═══ Text excerpt

2 novembre 2023 – A. SA is the marketing authorization holder for the drug B., which can be found on the list of pharmaceutical specialities (LS). The Federal Office of Public Health (FOPH) carried out a review of the admission requirements for the LS and asked A. SA to submit the relevant data. As part of the review, the FOPH conducted a foreign price comparison (FPC). Since it noticed that drug B. was sold in Germany and the Netherlands under the name N., the FOPH included N. in the FPC. The FOPH stated that an FPC is carried out irrespective of the designation in the reference country, the marketing authorization holder in the reference country, the remuneration in the reference country and irrespective of whether the Swiss marketing authorization holder can influence the ex-factory price. Ultimately, the FOPH included N. (in Germany; not in the Netherlands as N. in the Netherlands contains monodoses and not daily doses). In the FPC and lowered the price of B. based on the FPC by order dated 10 October 2019.
A. SA challenged this order by filing a complaint with the Federal Administrative Court and requested that the order be revoked and the price not be reduced, justifying this with a violation of its right to be heard and an unlawful FPC. The court found no violation of the right to be heard.
The court further examined whether the lower instance duly exercised its discretion in selecting the reference countries and the reference drugs used for the FPC. The complainant’s primary objection was that B. and N. were not identical medications, as they are sold and manufactured by different and independent companies. Regarding the implementation of the FPC, art. 34abis para. 2 HIBO stipulates that comparisons must be made with the same medicinal product in the reference countries, regardless of the name of the product or the authorization holder. Original preparations with the same active ingredient composition and the same dosage form are considered the same medicines. The court stated that the FOPH was right to consider B. and N. identical. Therefore, the court held that N. (Germany) was rightly included in the FPC.
Next, the court investigated whether the lower instance had rightly decided not to take the reference country of the Netherlands into account. The German and Dutch N. are identical medicinal products within the meaning of art. 34abis para. 2 HIBO. Therefore, N. (Netherlands) must generally be included in the FPC. There is, however, a difference in the primary packaging of the drugs. B. is available as a resealable daily dose container, N (Germany) as a resealable one-dose container. N. (Netherlands), on the other hand, is available in ampoules, which must be destroyed immediately after use (monodoses). According to the case law of the Federal Administrative Court, it is appropriate to generally compare drugs with the same dosage strength or with the same package size, provided such a comparison is at all possible. It can therefore be assumed that an FPC with preparations of a different dosage strength or package size is only permitted in exceptional cases. Therefore, the lower instance had the right to exclude N. (Netherlands) from the FPC.
The Federal Administrative Court confirmed the contested order and dismissed the complaint.

══════

» **Task to carry out**
Copy word for word the part of the drug price ruling summary that begins with "A. SA challenged" and stops after "to be heard.".

═══ Raw data

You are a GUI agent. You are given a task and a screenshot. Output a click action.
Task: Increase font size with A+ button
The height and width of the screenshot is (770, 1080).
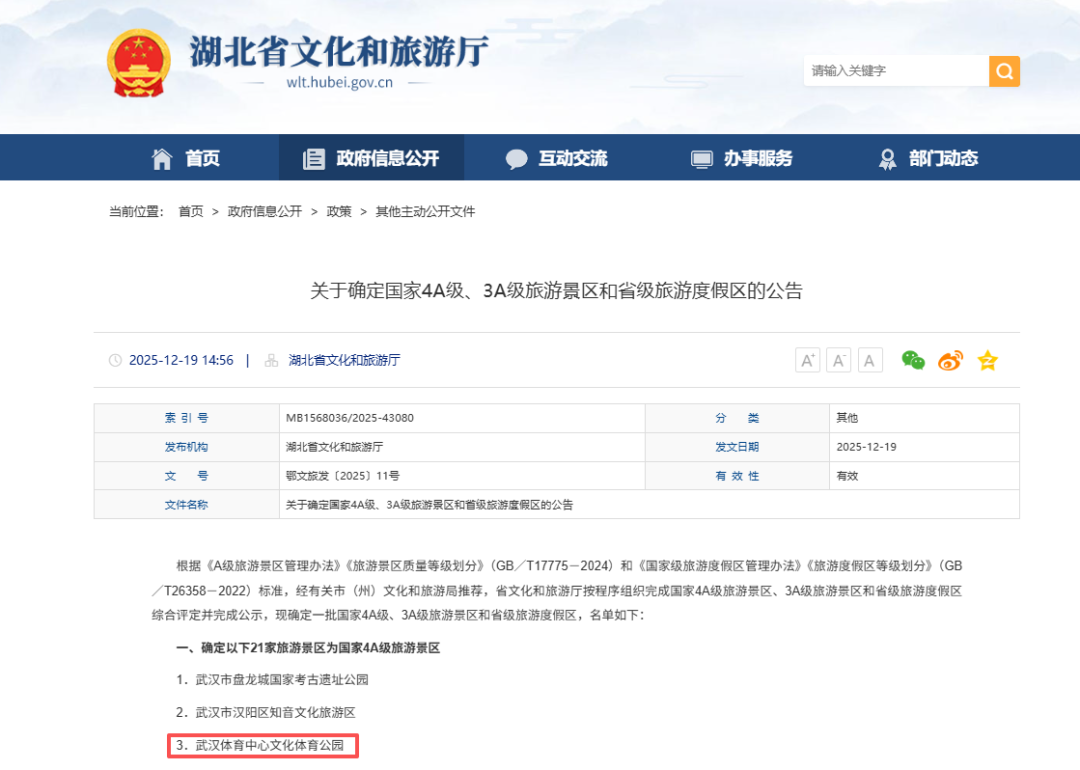pyautogui.click(x=807, y=360)
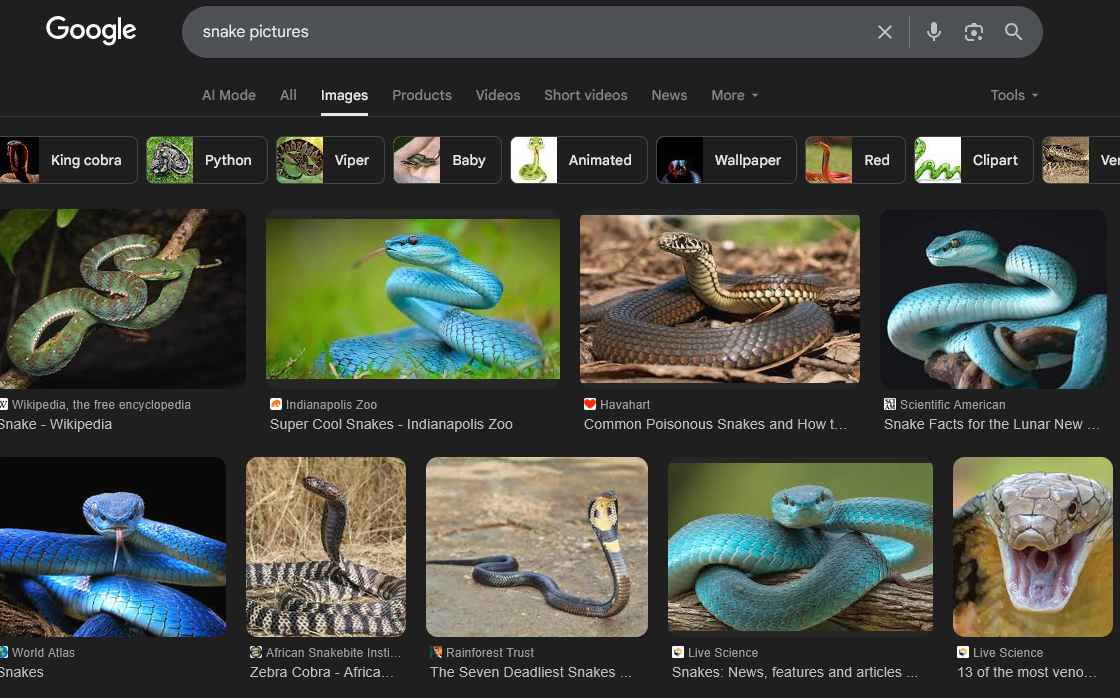
Task: Switch to the Videos tab
Action: click(497, 95)
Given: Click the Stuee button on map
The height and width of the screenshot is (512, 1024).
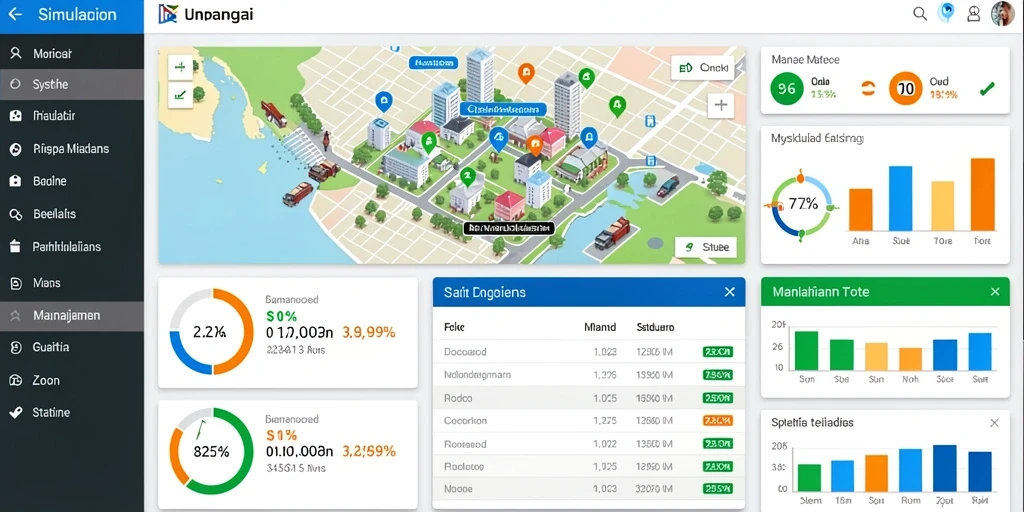Looking at the screenshot, I should click(705, 248).
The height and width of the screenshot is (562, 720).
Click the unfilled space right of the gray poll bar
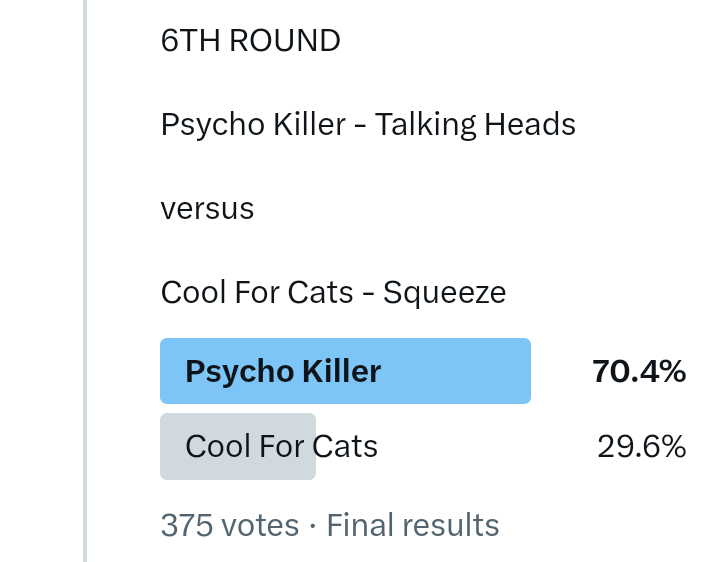click(x=450, y=446)
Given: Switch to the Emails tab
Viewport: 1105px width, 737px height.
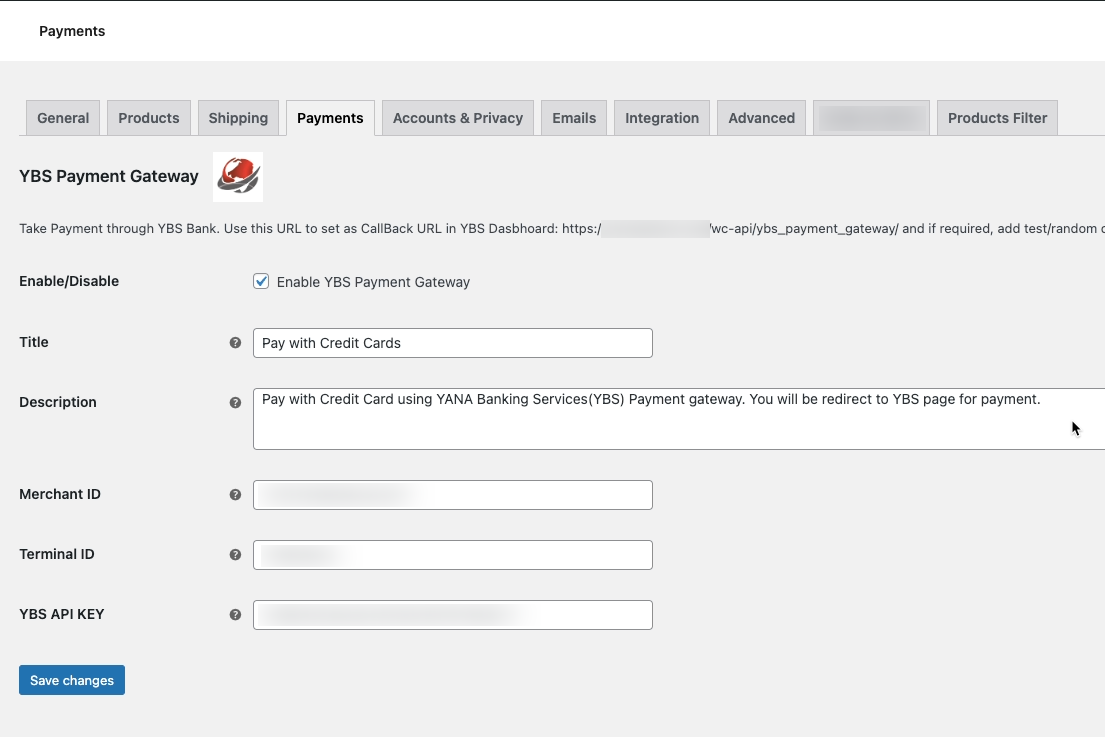Looking at the screenshot, I should [574, 118].
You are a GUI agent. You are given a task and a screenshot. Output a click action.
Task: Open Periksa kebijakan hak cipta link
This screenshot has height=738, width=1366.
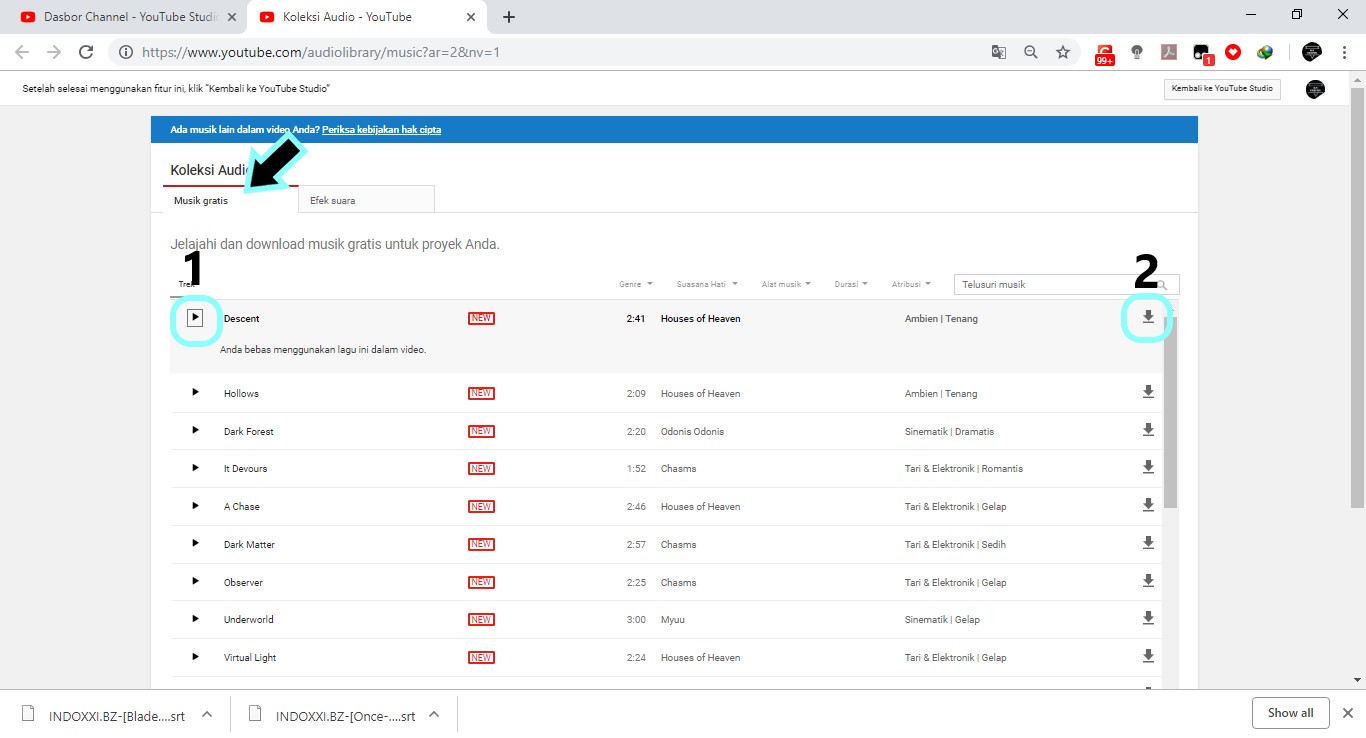(381, 130)
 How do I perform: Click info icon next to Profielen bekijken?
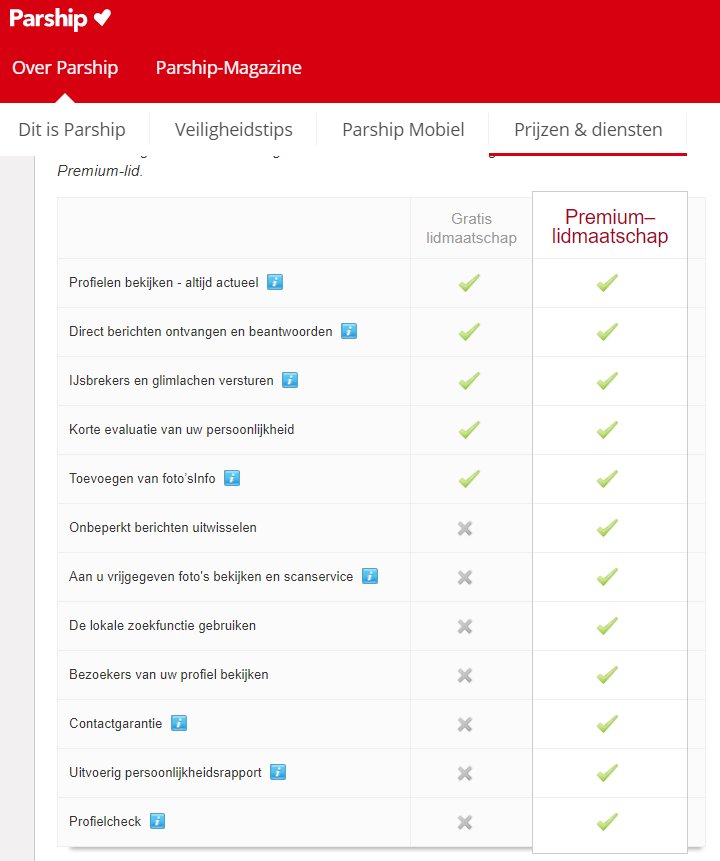(275, 282)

══════

» **Task answer**
A. SA challenged this order by filing a complaint with the Federal Administrative Court and requested that the order be revoked and the price not be reduced, justifying this with a violation of its right to be heard and an unlawful FPC. The court found no violation of the right to be heard.